PROVIDED RECORDS:
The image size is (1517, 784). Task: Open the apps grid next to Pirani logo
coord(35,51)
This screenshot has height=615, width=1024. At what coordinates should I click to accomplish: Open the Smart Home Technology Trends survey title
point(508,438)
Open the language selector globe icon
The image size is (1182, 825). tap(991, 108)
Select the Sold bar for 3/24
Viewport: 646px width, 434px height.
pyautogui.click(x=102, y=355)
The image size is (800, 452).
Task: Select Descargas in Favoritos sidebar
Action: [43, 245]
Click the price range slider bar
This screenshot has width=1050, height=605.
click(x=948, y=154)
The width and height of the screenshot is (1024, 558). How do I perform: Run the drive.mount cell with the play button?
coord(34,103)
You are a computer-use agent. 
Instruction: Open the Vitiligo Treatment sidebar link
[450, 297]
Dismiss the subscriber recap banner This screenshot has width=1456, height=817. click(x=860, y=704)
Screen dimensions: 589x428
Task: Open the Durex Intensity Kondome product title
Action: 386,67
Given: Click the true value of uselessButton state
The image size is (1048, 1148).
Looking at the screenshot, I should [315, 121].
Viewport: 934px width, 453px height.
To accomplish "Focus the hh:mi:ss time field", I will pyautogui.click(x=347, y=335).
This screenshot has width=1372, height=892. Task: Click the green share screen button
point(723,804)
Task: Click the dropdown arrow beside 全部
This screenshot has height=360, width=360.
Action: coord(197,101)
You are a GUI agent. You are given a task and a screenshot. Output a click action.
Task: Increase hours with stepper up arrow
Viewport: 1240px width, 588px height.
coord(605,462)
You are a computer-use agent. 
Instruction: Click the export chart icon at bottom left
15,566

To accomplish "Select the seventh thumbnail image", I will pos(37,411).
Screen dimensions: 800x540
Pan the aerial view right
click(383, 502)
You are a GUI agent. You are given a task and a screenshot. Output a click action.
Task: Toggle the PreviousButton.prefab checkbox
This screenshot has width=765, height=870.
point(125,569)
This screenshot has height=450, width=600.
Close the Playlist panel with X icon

ACTION ITEM:
Every single record is to be set down again, unaltered.

EXERCISE ANSWER:
The image size is (1517, 784). Task: Open the apps grid next to Pirani logo
coord(35,51)
This screenshot has height=615, width=1024. At what coordinates should I click to accomplish: Open the Smart Home Technology Trends survey title
point(508,438)
Open the language selector globe icon
The image size is (1182, 825). tap(991, 108)
Select the Sold bar for 3/24
Viewport: 646px width, 434px height.
pyautogui.click(x=102, y=355)
The image size is (800, 452).
Task: Select Descargas in Favoritos sidebar
Action: [43, 245]
Click the price range slider bar
This screenshot has width=1050, height=605.
click(x=948, y=154)
The width and height of the screenshot is (1024, 558). How do I perform: Run the drive.mount cell with the play button?
coord(34,103)
You are a computer-use agent. 
Instruction: Open the Vitiligo Treatment sidebar link
[450, 297]
Dismiss the subscriber recap banner This screenshot has width=1456, height=817. click(x=860, y=704)
Screen dimensions: 589x428
Task: Open the Durex Intensity Kondome product title
Action: 386,67
Given: Click the true value of uselessButton state
The image size is (1048, 1148).
Looking at the screenshot, I should [315, 121].
Viewport: 934px width, 453px height.
To accomplish "Focus the hh:mi:ss time field", I will pyautogui.click(x=347, y=335).
This screenshot has width=1372, height=892. Task: Click the green share screen button
point(723,804)
Task: Click the dropdown arrow beside 全部
This screenshot has height=360, width=360.
Action: coord(197,101)
You are a GUI agent. You are given a task and a screenshot. Output a click action.
Task: Increase hours with stepper up arrow
Viewport: 1240px width, 588px height.
coord(605,462)
You are a computer-use agent. 
Instruction: Click the export chart icon at bottom left
15,566

To accomplish "Select the seventh thumbnail image", I will pos(37,411).
Screen dimensions: 800x540
Pan the aerial view right
click(383, 502)
You are a GUI agent. You are given a task and a screenshot. Output a click action.
Task: Toggle the PreviousButton.prefab checkbox
This screenshot has width=765, height=870.
point(125,569)
This screenshot has height=450, width=600.
Close the Playlist panel with X icon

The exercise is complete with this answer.